====== Study material ======

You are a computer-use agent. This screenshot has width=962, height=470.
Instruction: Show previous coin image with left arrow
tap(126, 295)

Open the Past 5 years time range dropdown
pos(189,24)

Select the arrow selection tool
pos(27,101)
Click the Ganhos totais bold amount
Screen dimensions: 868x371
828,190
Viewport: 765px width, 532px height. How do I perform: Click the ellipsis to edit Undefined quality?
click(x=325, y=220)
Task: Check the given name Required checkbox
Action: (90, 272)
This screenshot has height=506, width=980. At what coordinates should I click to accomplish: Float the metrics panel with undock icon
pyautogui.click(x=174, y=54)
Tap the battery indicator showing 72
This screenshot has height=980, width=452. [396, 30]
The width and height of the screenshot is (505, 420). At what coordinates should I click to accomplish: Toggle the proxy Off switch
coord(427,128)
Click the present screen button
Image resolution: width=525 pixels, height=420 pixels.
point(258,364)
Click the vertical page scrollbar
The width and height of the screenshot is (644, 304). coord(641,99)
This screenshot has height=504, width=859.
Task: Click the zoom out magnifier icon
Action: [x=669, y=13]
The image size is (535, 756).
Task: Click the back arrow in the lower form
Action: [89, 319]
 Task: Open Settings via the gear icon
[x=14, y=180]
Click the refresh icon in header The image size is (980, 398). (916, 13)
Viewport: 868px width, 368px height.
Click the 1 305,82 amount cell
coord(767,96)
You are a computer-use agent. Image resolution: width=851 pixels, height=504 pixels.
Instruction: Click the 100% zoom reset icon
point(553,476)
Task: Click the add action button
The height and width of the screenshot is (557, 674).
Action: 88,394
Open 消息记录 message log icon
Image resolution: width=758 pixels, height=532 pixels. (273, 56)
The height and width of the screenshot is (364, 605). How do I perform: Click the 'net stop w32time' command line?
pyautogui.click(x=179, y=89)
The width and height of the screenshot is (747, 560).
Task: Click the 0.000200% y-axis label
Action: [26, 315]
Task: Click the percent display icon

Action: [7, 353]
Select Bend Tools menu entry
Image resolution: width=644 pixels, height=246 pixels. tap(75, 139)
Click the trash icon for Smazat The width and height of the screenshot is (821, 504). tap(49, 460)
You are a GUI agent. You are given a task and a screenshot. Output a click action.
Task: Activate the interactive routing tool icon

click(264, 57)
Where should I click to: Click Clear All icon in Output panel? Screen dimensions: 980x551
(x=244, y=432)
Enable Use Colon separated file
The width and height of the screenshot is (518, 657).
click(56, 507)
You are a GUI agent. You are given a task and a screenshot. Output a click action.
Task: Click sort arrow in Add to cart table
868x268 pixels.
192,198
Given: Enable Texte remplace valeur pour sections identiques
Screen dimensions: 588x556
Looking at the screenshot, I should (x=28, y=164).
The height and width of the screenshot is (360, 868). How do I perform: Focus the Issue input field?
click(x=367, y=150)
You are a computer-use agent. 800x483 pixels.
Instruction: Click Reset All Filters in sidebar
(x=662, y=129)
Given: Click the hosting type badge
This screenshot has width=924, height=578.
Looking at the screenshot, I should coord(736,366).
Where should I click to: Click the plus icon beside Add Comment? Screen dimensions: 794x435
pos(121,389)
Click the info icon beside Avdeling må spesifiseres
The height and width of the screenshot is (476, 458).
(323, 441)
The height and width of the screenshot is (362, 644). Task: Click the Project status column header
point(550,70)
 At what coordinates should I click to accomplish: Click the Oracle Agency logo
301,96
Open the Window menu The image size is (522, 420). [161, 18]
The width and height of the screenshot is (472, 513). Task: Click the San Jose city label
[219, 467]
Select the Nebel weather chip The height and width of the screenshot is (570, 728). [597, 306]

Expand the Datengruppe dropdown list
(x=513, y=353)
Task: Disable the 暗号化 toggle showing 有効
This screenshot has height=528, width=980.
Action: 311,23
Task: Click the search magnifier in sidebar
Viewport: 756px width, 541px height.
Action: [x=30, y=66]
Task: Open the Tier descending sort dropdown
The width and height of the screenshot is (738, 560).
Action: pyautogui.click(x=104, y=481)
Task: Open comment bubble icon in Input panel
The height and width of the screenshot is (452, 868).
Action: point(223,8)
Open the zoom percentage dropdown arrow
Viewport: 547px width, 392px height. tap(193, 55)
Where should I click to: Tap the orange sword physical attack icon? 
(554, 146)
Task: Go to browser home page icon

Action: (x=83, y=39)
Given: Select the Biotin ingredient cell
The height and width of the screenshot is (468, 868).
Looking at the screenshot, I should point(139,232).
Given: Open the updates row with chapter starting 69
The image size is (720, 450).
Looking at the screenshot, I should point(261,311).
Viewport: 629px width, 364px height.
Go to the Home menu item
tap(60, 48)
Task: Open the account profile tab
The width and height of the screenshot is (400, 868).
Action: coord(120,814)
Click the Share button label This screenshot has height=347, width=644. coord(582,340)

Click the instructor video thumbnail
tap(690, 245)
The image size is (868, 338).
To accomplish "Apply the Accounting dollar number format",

======

Return all of the data above exactly, leaving out no line.

● **Output below**
You are a computer-use agent. This screenshot has width=962, height=470.
Instruction: Show previous coin image with left arrow
tap(126, 295)

Open the Past 5 years time range dropdown
pos(189,24)

Select the arrow selection tool
pos(27,101)
Click the Ganhos totais bold amount
Screen dimensions: 868x371
828,190
Viewport: 765px width, 532px height. How do I perform: Click the ellipsis to edit Undefined quality?
click(x=325, y=220)
Task: Check the given name Required checkbox
Action: (90, 272)
This screenshot has height=506, width=980. At what coordinates should I click to accomplish: Float the metrics panel with undock icon
pyautogui.click(x=174, y=54)
Tap the battery indicator showing 72
This screenshot has height=980, width=452. [396, 30]
The width and height of the screenshot is (505, 420). At what coordinates should I click to accomplish: Toggle the proxy Off switch
coord(427,128)
Click the present screen button
Image resolution: width=525 pixels, height=420 pixels.
point(258,364)
Click the vertical page scrollbar
The width and height of the screenshot is (644, 304). coord(641,99)
This screenshot has height=504, width=859.
Task: Click the zoom out magnifier icon
Action: [x=669, y=13]
The image size is (535, 756).
Task: Click the back arrow in the lower form
Action: [89, 319]
 Task: Open Settings via the gear icon
[x=14, y=180]
Click the refresh icon in header The image size is (980, 398). (916, 13)
Viewport: 868px width, 368px height.
Click the 1 305,82 amount cell
coord(767,96)
You are a computer-use agent. Image resolution: width=851 pixels, height=504 pixels.
Instruction: Click the 100% zoom reset icon
point(553,476)
Task: Click the add action button
The height and width of the screenshot is (557, 674).
Action: 88,394
Open 消息记录 message log icon
Image resolution: width=758 pixels, height=532 pixels. (273, 56)
The height and width of the screenshot is (364, 605). How do I perform: Click the 'net stop w32time' command line?
pyautogui.click(x=179, y=89)
The width and height of the screenshot is (747, 560).
Task: Click the 0.000200% y-axis label
Action: [26, 315]
Task: Click the percent display icon

Action: [7, 353]
Select Bend Tools menu entry
Image resolution: width=644 pixels, height=246 pixels. tap(75, 139)
Click the trash icon for Smazat The width and height of the screenshot is (821, 504). tap(49, 460)
You are a GUI agent. You are given a task and a screenshot. Output a click action.
Task: Activate the interactive routing tool icon

click(264, 57)
Where should I click to: Click Clear All icon in Output panel? Screen dimensions: 980x551
(x=244, y=432)
Enable Use Colon separated file
The width and height of the screenshot is (518, 657).
click(56, 507)
You are a GUI agent. You are given a task and a screenshot. Output a click action.
Task: Click sort arrow in Add to cart table
868x268 pixels.
192,198
Given: Enable Texte remplace valeur pour sections identiques
Screen dimensions: 588x556
Looking at the screenshot, I should (x=28, y=164).
The height and width of the screenshot is (360, 868). How do I perform: Focus the Issue input field?
click(x=367, y=150)
You are a computer-use agent. 800x483 pixels.
Instruction: Click Reset All Filters in sidebar
(x=662, y=129)
Given: Click the hosting type badge
This screenshot has width=924, height=578.
Looking at the screenshot, I should coord(736,366).
Where should I click to: Click the plus icon beside Add Comment? Screen dimensions: 794x435
pos(121,389)
Click the info icon beside Avdeling må spesifiseres
The height and width of the screenshot is (476, 458).
(323, 441)
The height and width of the screenshot is (362, 644). Task: Click the Project status column header
point(550,70)
 At what coordinates should I click to accomplish: Click the Oracle Agency logo
301,96
Open the Window menu The image size is (522, 420). [161, 18]
The width and height of the screenshot is (472, 513). Task: Click the San Jose city label
[219, 467]
Select the Nebel weather chip The height and width of the screenshot is (570, 728). [597, 306]

Expand the Datengruppe dropdown list
(x=513, y=353)
Task: Disable the 暗号化 toggle showing 有効
This screenshot has height=528, width=980.
Action: 311,23
Task: Click the search magnifier in sidebar
Viewport: 756px width, 541px height.
Action: [x=30, y=66]
Task: Open the Tier descending sort dropdown
The width and height of the screenshot is (738, 560).
Action: pyautogui.click(x=104, y=481)
Task: Open comment bubble icon in Input panel
The height and width of the screenshot is (452, 868).
Action: point(223,8)
Open the zoom percentage dropdown arrow
Viewport: 547px width, 392px height. tap(193, 55)
Where should I click to: Tap the orange sword physical attack icon? 
(554, 146)
Task: Go to browser home page icon

Action: (x=83, y=39)
Given: Select the Biotin ingredient cell
The height and width of the screenshot is (468, 868).
Looking at the screenshot, I should point(139,232).
Given: Open the updates row with chapter starting 69
The image size is (720, 450).
Looking at the screenshot, I should point(261,311).
Viewport: 629px width, 364px height.
Go to the Home menu item
tap(60, 48)
Task: Open the account profile tab
The width and height of the screenshot is (400, 868).
Action: coord(120,814)
Click the Share button label This screenshot has height=347, width=644. coord(582,340)

Click the instructor video thumbnail
tap(690, 245)
The image size is (868, 338).
To accomplish "Apply the Accounting dollar number format",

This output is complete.